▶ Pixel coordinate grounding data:

________________

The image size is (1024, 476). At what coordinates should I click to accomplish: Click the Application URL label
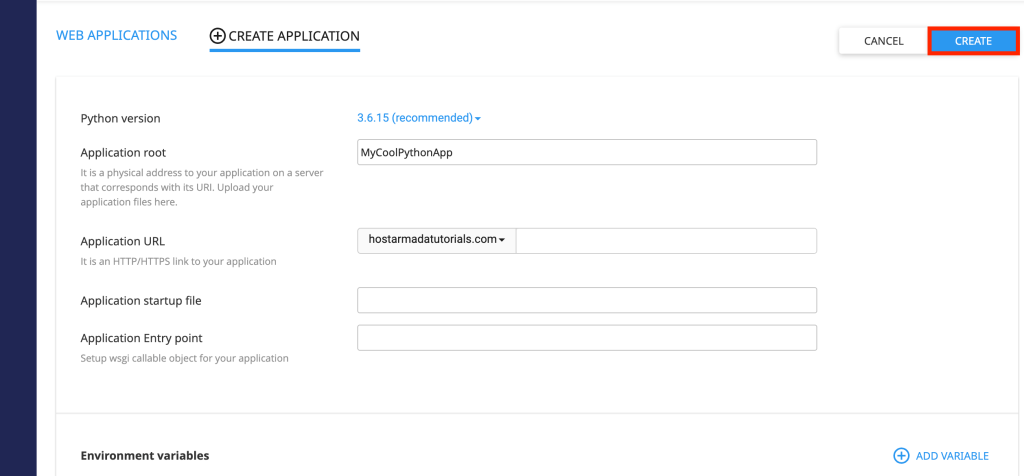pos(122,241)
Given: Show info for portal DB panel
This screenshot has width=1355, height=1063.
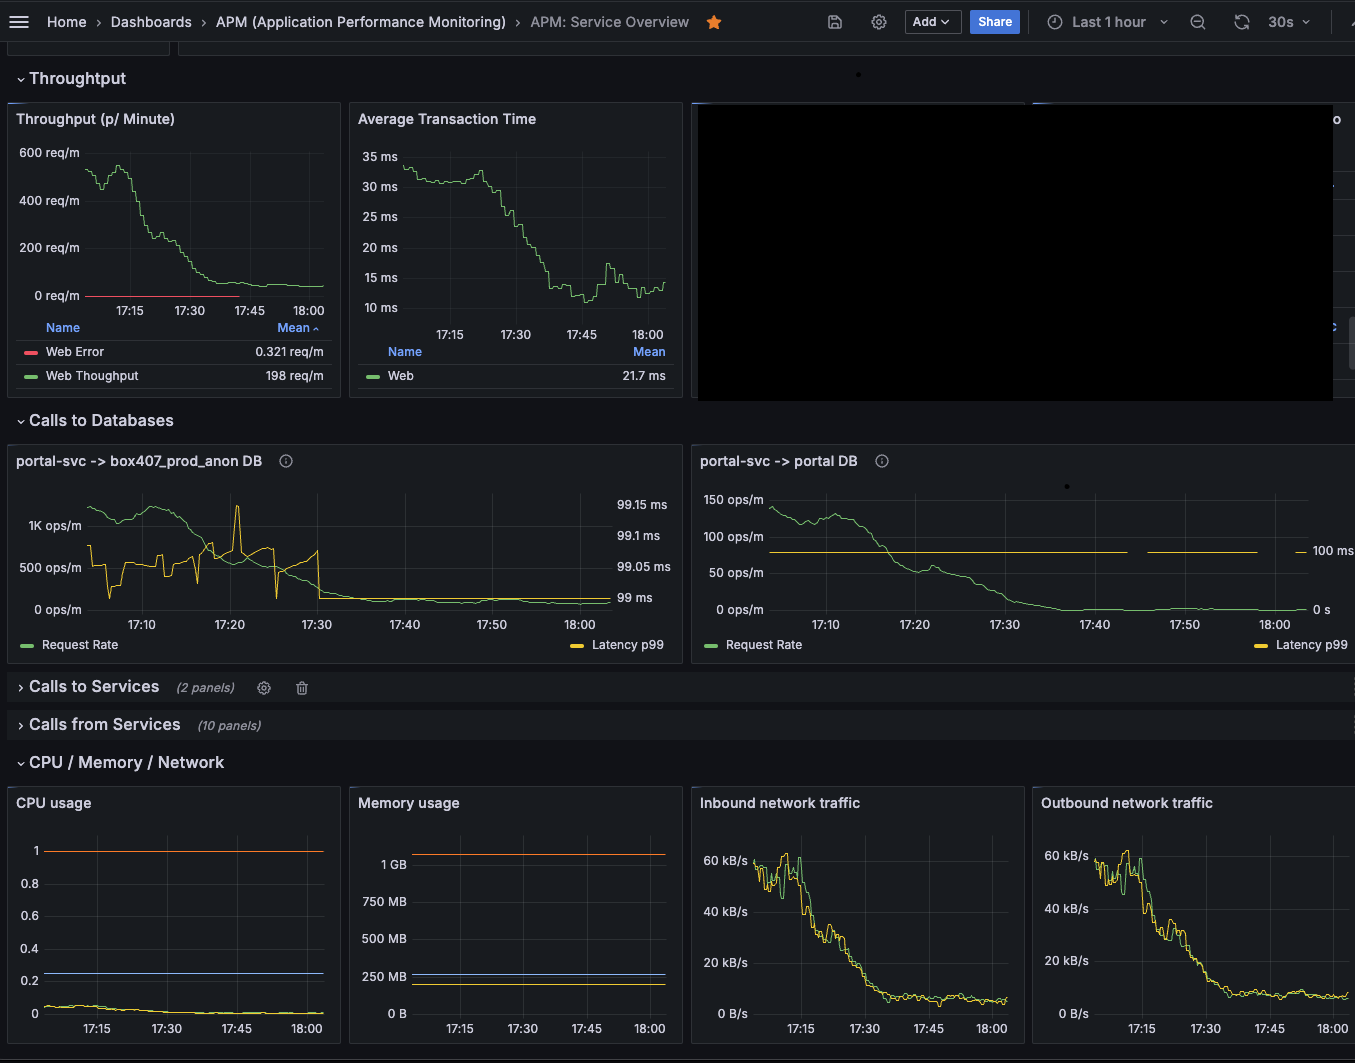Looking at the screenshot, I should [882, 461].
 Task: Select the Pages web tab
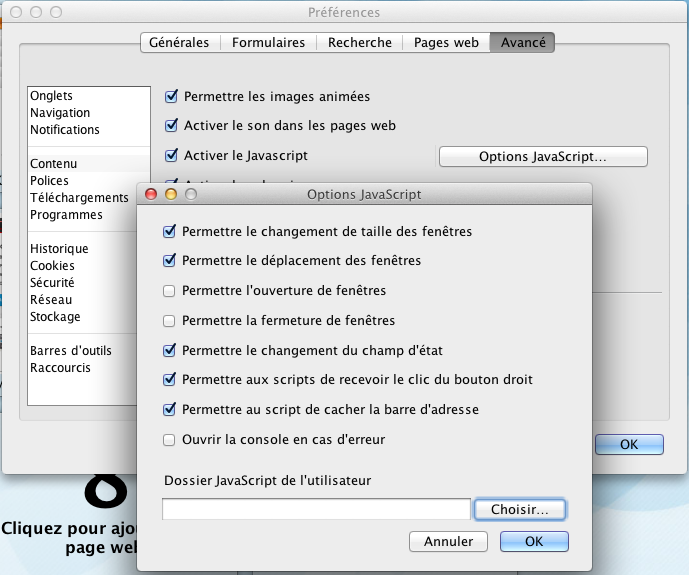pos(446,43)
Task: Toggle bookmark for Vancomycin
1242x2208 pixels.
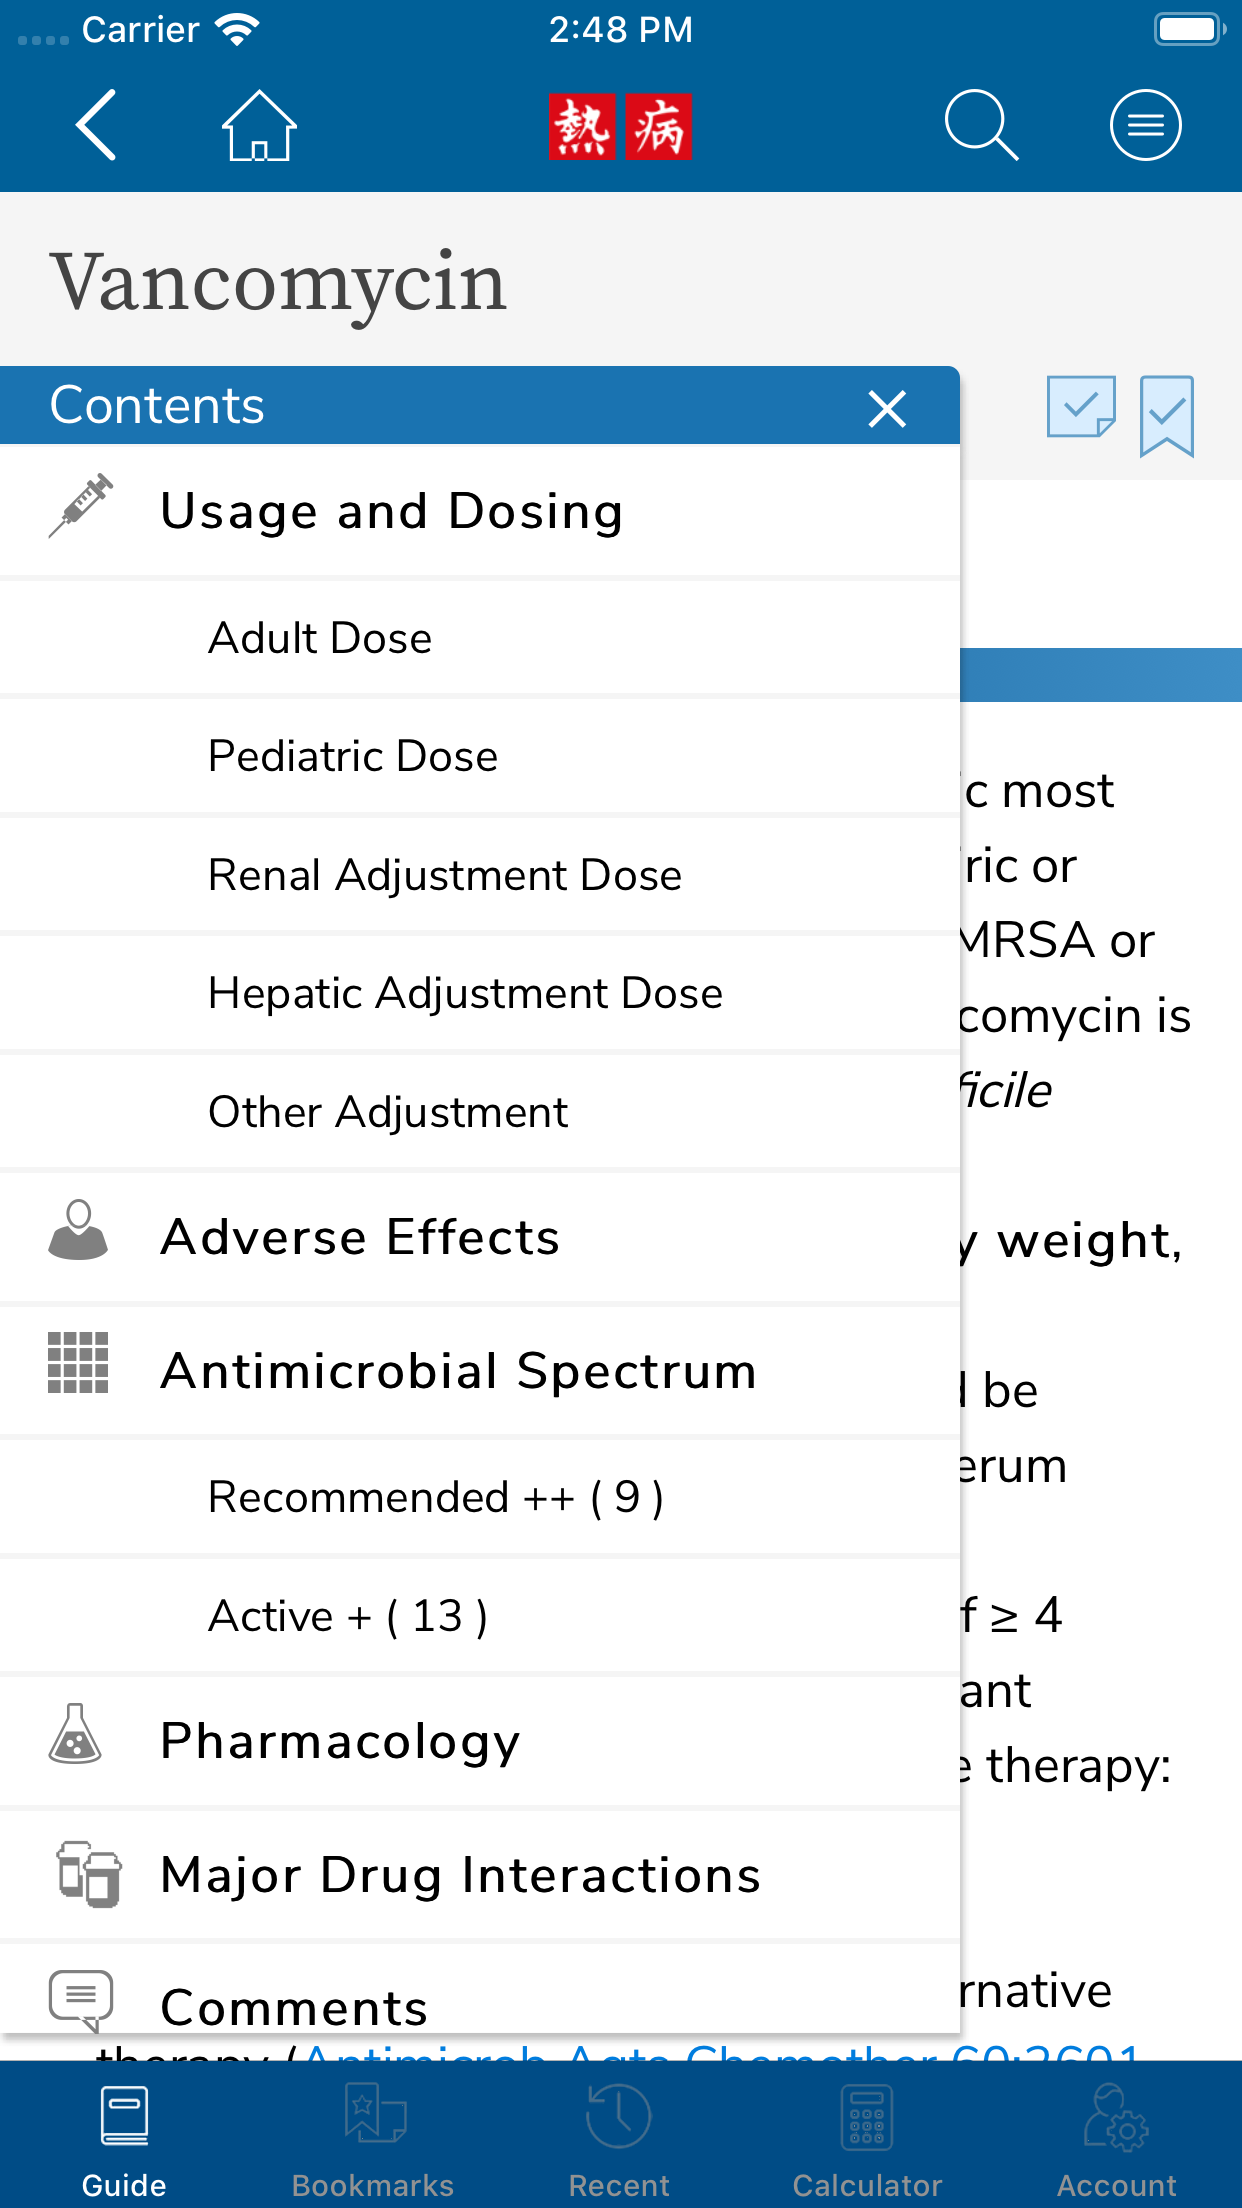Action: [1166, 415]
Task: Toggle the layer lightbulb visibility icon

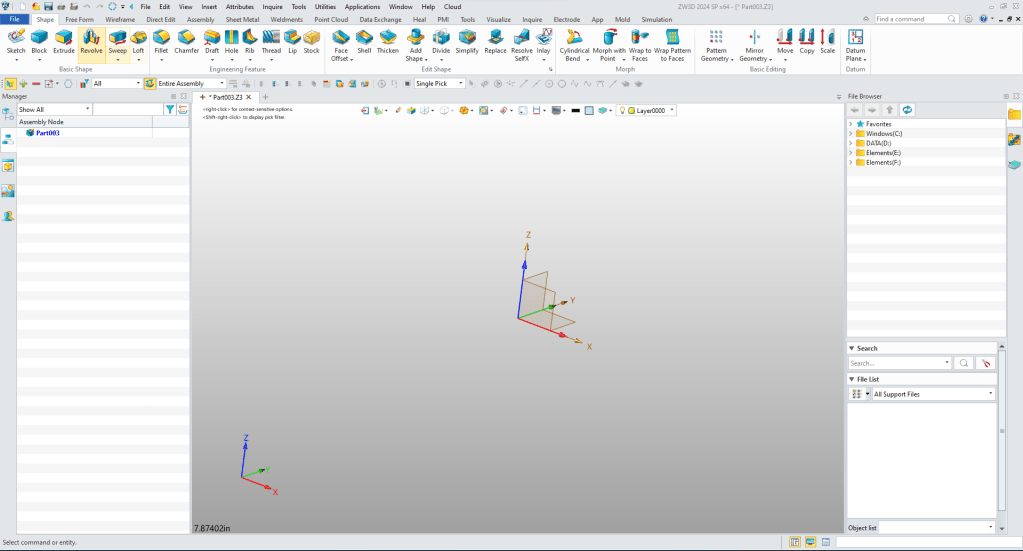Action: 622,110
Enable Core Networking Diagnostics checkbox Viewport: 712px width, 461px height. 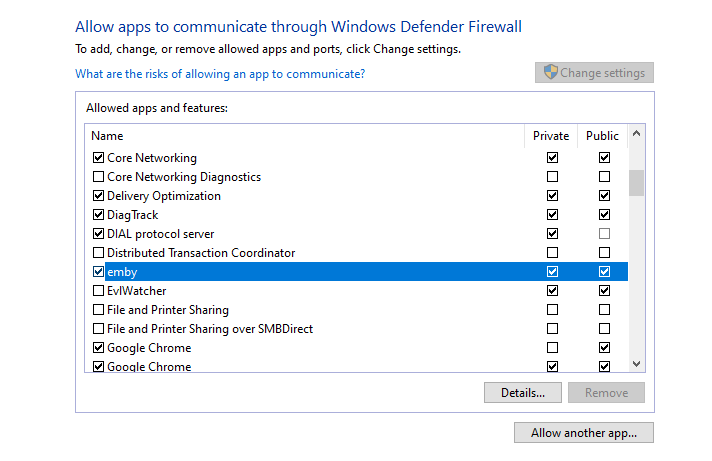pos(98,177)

________________

▶ Work instruction:
Word for word, write out the lines from the top of the records above down to the line holding "Task: Toggle bookmark for Vancomycin", inclusive, but not the pictures.

▶ Task response:
The image size is (1024, 476). At what coordinates should I click to accomplish: Click the Application URL label
pos(122,241)
Given: Show info for portal DB panel
This screenshot has width=1355, height=1063.
Looking at the screenshot, I should [882, 461].
 Task: Select the Pages web tab
pos(446,43)
Task: Toggle bookmark for Vancomycin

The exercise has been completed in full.